Nonlinear inviscid damping near monotonic shear flows

TL;DR

This paper proves the nonlinear stability of certain monotonic shear flows in 2D Euler equations, showing solutions converge to nearby shear flows over time, under specific spectral and smoothness conditions.

Contribution

It establishes the first nonlinear asymptotic stability result for Euler flows around general steady solutions with non-explicit linearized flow solutions.

Findings

Solutions converge strongly to nearby shear flows as time approaches infinity.

Stability holds for shear flows with Gevrey smoothness and specific spectral properties.

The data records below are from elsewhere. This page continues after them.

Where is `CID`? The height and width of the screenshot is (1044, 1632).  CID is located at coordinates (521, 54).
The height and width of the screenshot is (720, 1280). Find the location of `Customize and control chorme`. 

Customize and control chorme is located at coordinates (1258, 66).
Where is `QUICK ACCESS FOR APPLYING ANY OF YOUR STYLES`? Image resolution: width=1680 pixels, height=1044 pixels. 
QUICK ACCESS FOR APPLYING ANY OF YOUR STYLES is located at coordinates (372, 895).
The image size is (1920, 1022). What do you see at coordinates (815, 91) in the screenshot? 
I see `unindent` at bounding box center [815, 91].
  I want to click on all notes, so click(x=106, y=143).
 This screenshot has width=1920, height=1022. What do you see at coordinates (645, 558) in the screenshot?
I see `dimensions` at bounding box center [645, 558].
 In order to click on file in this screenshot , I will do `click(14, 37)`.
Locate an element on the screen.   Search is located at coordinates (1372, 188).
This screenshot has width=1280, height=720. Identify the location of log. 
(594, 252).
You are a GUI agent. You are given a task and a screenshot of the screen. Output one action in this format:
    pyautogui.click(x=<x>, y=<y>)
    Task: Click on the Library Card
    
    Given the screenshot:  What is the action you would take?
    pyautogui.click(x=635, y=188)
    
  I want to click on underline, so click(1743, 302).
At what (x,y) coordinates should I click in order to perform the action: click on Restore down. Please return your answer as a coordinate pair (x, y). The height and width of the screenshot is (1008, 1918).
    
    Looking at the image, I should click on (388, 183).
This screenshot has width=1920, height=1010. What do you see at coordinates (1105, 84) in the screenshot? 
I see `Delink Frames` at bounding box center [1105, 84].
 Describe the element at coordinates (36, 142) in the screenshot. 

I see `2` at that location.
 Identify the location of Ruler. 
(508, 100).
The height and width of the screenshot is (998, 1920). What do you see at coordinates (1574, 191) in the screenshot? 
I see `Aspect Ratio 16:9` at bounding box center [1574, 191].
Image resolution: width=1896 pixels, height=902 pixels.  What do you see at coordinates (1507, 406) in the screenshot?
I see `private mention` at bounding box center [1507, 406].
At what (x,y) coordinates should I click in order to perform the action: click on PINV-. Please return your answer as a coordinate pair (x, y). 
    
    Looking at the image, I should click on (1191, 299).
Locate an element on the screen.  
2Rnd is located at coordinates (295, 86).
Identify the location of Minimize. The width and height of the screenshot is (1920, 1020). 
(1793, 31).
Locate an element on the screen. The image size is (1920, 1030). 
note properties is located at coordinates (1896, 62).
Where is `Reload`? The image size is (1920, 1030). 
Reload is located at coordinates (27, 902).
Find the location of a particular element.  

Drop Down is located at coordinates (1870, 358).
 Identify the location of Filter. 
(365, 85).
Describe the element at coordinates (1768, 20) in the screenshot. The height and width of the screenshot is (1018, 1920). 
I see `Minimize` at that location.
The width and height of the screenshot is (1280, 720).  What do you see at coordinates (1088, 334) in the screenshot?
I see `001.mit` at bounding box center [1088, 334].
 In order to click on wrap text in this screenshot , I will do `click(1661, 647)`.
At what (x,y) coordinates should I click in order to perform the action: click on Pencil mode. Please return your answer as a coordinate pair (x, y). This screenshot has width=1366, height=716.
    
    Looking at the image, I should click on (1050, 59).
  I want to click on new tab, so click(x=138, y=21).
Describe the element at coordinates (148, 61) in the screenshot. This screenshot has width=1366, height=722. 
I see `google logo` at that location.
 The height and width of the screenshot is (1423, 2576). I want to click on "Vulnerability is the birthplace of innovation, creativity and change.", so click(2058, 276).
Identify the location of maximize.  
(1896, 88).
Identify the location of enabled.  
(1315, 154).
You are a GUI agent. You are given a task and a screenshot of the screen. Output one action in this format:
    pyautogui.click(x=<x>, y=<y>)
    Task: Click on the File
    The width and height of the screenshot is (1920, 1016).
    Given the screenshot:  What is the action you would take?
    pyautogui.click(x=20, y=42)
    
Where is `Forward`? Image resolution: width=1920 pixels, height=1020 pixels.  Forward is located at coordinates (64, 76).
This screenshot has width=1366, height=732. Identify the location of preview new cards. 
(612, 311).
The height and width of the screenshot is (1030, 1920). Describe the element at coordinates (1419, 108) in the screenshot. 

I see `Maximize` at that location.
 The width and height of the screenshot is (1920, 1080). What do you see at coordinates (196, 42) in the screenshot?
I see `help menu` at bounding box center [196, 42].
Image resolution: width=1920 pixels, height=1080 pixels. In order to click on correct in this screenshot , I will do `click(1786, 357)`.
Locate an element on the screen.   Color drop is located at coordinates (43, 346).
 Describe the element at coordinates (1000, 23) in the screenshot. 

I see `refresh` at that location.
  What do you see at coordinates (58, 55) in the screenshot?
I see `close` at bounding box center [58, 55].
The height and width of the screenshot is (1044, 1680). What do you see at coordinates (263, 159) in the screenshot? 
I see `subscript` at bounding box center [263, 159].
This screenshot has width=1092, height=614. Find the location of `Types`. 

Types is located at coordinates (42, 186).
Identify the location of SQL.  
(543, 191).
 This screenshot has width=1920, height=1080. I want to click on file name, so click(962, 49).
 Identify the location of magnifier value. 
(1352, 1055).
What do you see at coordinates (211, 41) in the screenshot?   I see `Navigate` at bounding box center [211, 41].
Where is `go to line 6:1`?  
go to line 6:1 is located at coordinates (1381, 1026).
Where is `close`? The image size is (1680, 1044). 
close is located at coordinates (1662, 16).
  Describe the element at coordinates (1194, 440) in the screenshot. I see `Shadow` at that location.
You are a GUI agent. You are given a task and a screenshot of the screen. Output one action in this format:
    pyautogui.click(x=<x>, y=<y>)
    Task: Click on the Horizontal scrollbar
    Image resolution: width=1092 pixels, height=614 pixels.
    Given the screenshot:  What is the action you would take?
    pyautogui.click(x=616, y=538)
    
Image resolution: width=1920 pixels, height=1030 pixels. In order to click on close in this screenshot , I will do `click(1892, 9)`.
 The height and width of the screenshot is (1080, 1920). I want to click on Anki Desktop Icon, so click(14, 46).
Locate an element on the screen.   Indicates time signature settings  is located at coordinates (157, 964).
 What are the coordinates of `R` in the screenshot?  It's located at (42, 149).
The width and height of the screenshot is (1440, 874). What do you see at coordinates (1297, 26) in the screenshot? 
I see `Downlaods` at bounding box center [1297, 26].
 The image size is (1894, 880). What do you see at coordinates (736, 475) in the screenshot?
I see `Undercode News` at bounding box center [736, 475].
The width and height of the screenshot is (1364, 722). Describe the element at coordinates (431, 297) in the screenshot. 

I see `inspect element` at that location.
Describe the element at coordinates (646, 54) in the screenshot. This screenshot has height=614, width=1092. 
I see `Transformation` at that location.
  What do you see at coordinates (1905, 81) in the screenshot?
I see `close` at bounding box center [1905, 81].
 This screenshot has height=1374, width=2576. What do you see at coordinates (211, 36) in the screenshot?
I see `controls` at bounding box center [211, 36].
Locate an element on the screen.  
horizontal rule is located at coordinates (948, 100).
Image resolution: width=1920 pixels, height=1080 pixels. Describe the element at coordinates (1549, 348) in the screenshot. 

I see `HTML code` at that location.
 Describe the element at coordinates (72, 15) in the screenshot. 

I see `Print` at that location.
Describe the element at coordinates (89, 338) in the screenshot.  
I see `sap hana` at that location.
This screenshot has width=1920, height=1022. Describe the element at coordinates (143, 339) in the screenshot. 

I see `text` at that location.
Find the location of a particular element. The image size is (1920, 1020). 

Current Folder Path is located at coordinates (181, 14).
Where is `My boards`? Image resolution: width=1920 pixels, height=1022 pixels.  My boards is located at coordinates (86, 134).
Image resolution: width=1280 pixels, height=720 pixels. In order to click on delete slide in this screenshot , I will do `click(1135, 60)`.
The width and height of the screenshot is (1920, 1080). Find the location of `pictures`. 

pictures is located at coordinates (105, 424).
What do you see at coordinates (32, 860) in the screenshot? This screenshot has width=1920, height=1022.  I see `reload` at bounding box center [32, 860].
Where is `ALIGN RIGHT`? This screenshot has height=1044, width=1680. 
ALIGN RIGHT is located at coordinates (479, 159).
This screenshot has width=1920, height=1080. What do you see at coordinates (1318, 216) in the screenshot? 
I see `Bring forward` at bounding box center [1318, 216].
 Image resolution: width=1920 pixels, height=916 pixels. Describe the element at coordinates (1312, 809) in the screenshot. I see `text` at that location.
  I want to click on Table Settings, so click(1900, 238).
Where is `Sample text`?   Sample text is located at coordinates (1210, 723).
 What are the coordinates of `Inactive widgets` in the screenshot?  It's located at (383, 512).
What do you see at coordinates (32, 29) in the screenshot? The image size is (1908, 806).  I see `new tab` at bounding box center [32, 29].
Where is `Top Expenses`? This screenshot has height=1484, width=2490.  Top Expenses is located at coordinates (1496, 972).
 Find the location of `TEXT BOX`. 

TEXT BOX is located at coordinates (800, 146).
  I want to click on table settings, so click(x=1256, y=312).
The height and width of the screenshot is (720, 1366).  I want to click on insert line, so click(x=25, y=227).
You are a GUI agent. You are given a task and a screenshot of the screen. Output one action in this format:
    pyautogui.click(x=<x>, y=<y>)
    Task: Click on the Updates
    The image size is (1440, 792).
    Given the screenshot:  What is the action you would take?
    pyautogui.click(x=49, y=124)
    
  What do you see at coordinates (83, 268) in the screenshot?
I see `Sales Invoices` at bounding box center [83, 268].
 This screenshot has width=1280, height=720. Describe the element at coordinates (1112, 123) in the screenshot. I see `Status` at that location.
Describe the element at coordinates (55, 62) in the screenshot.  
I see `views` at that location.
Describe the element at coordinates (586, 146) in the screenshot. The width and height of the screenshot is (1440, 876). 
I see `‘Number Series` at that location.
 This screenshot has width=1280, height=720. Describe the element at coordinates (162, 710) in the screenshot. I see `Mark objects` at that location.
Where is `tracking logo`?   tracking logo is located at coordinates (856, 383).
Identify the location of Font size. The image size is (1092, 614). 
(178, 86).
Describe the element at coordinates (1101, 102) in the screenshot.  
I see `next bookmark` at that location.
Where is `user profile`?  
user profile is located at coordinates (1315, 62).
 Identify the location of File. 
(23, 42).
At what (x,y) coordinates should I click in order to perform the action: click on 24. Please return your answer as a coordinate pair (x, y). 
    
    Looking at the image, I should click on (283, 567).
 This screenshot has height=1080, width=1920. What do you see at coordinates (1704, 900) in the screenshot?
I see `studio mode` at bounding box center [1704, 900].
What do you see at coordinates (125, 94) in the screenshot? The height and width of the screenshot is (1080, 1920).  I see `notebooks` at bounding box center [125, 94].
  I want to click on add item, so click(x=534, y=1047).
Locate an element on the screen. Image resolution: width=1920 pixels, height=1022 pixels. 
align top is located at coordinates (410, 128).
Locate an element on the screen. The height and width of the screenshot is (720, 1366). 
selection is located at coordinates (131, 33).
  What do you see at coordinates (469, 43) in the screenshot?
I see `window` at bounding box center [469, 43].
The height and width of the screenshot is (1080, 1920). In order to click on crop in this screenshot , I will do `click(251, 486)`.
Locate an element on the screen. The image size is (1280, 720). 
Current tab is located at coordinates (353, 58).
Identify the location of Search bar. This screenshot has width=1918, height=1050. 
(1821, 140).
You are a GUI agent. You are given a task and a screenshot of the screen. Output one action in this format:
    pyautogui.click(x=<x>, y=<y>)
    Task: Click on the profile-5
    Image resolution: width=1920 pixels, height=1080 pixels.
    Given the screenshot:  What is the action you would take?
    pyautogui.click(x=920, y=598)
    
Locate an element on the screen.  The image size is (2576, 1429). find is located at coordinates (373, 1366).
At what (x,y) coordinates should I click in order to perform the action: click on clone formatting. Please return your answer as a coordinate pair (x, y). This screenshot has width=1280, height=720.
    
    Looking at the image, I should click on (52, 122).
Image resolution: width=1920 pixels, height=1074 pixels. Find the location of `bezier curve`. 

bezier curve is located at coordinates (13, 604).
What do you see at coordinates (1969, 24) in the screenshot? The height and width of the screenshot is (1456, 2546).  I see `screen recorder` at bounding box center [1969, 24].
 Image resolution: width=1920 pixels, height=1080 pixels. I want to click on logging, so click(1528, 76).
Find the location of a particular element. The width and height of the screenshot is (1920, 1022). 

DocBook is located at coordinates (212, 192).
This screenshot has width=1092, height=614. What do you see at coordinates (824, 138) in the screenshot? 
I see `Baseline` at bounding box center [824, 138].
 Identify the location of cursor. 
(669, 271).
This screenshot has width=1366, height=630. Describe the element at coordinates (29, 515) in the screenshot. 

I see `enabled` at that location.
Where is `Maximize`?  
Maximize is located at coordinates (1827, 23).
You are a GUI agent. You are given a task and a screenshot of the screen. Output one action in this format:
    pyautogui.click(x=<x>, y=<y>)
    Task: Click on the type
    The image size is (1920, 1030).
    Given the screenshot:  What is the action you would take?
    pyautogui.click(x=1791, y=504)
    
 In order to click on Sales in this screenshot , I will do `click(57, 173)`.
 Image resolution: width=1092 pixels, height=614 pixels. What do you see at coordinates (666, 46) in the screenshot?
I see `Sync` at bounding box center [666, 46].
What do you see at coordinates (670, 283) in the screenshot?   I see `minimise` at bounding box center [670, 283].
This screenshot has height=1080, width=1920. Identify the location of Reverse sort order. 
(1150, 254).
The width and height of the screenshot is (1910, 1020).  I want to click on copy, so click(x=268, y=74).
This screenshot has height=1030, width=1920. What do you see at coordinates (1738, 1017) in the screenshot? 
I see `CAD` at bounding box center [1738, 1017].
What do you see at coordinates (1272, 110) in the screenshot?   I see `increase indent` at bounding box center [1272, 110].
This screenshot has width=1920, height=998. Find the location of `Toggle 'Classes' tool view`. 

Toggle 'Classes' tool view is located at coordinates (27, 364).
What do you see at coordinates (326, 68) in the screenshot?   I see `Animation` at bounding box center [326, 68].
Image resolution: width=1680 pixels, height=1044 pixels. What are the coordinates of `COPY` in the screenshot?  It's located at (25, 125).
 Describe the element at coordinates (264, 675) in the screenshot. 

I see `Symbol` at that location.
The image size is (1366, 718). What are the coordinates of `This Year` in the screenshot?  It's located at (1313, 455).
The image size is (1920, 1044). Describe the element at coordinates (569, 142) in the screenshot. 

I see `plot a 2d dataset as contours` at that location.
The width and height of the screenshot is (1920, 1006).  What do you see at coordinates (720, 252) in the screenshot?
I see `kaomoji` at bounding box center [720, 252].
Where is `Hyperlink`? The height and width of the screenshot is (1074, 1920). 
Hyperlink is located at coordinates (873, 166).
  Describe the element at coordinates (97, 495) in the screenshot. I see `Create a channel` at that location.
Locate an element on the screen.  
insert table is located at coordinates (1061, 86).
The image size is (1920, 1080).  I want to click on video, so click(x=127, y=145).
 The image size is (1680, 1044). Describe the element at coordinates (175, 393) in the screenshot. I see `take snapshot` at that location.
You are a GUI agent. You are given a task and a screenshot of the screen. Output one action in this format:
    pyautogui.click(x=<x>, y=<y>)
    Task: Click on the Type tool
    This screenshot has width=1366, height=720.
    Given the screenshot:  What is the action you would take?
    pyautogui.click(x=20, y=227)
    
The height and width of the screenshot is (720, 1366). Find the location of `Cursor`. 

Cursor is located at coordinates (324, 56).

The result applies to flows linear outside a compact subset of the channel.

Abstract

We prove nonlinear asymptotic stability of a large class of monotonic shear flows among solutions of the 2D Euler equations in the channel $\mathbb{T}\times[0,1]$. More precisely, we consider shear flows $(b(y),0)$ given by a function $b$ which is Gevrey smooth, strictly increasing, and linear outside a compact subset of the interval $(0,1)$ (to avoid boundary contributions which are incompatible with inviscid damping). We also assume that the associated linearized operator satisfies a suitable spectral condition, which is needed to prove linear inviscid damping. Under these assumptions, we show that if $u$ is a solution which is a small and Gevrey smooth perturbation of such a shear flow $(b(y),0)$ at time $t=0$, then the velocity field $u$ converges strongly to a nearby shear flow as the time goes to infinity. This is the first nonlinear asymptotic stability result for Euler equations around general steady solutions for which the linearized flow cannot be explicitly solved.